Only one portion of the data is to be written out: from the line bearing "You are a computer-use" through the line bearing "Instruction: Close the". Write it exactly as it appears.
(Beginning of Input data)
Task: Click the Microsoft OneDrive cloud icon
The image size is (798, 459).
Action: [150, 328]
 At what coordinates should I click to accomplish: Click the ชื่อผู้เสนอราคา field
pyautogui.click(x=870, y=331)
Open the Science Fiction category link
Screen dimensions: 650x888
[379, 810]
(End of Input data)
(Beginning of Input data)
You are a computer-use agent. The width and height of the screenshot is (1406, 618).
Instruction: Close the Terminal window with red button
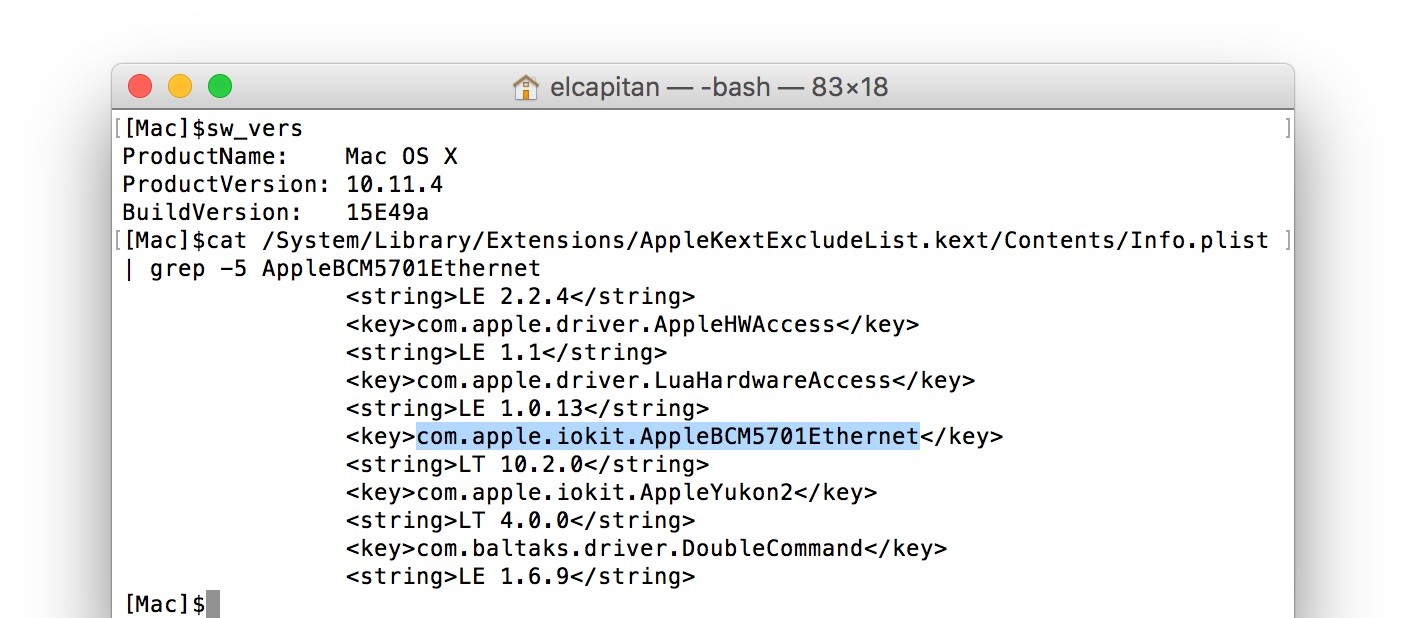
(End of Input data)
(Beginning of Input data)
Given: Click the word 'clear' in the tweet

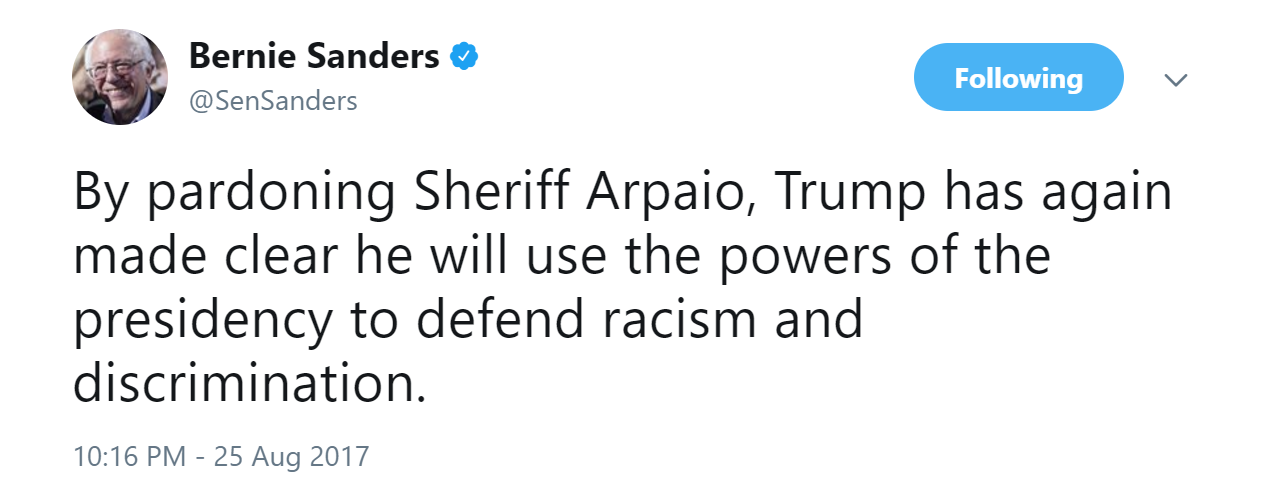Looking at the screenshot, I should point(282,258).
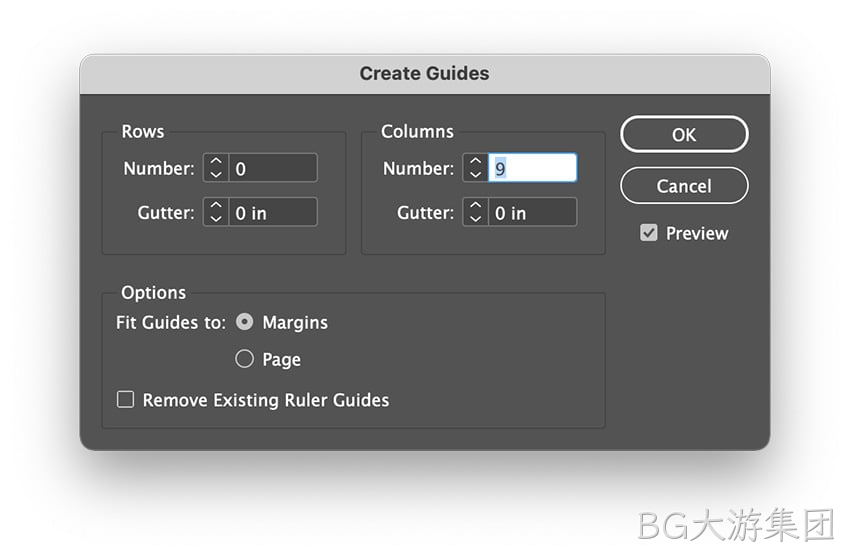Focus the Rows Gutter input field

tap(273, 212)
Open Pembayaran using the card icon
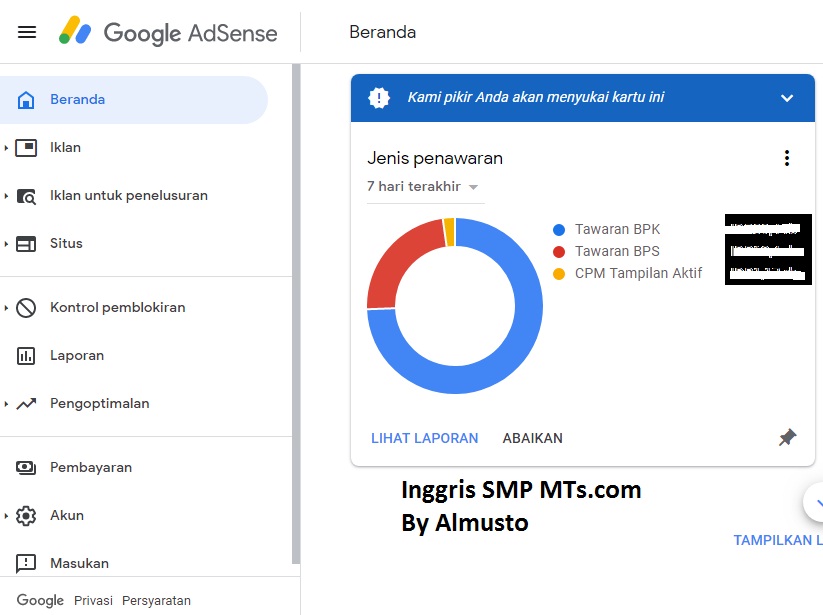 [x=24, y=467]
(End of Input data)
| Result for this task |
You are a computer-use agent. The width and height of the screenshot is (1406, 618).
Instruction: Close the Terminal window with red button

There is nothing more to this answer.